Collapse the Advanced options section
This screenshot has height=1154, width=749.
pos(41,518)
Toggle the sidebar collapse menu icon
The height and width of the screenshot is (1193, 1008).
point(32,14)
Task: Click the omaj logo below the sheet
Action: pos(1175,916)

• _AIM_
Please update the listing above by replacing "Advanced options" with "Privacy settings" and leaving everything else unchanged.

• _SOLUTION TO THIS EXERCISE_
Collapse the Privacy settings section
This screenshot has height=1154, width=749.
pos(41,518)
Toggle the sidebar collapse menu icon
The height and width of the screenshot is (1193, 1008).
point(32,14)
Task: Click the omaj logo below the sheet
Action: pos(1175,916)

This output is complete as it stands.